## Data to process
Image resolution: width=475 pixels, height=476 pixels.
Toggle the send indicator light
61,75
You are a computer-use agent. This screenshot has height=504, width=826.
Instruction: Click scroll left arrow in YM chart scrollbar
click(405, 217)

---

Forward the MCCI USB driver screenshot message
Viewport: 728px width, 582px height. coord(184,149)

==

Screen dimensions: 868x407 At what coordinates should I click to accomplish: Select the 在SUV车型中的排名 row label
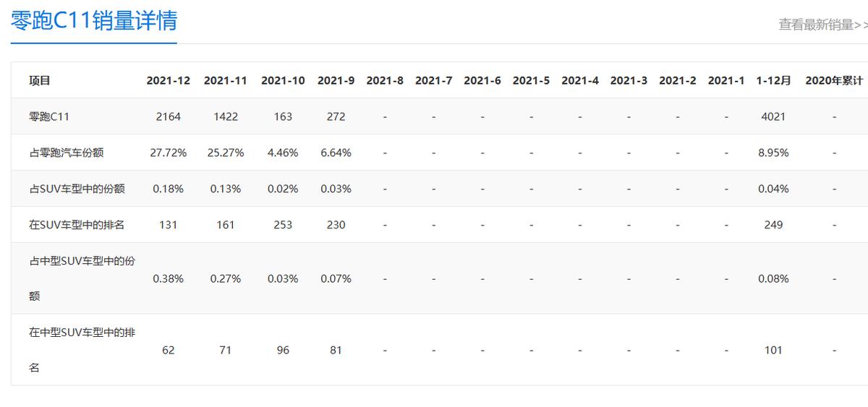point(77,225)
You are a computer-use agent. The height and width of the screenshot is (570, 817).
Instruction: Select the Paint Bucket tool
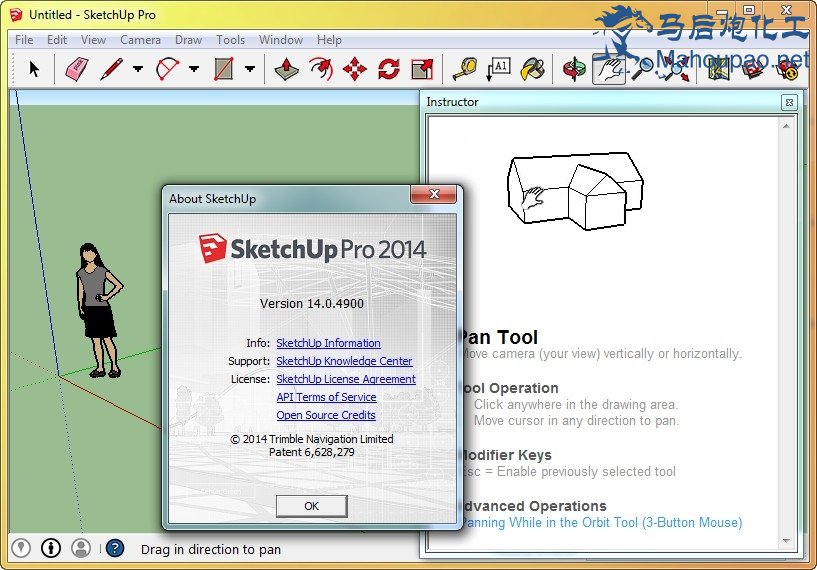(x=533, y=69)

## To do
Where a line of the listing includes the word "agent", it counts; say how many such lines there are and nothing more.

## The answer
2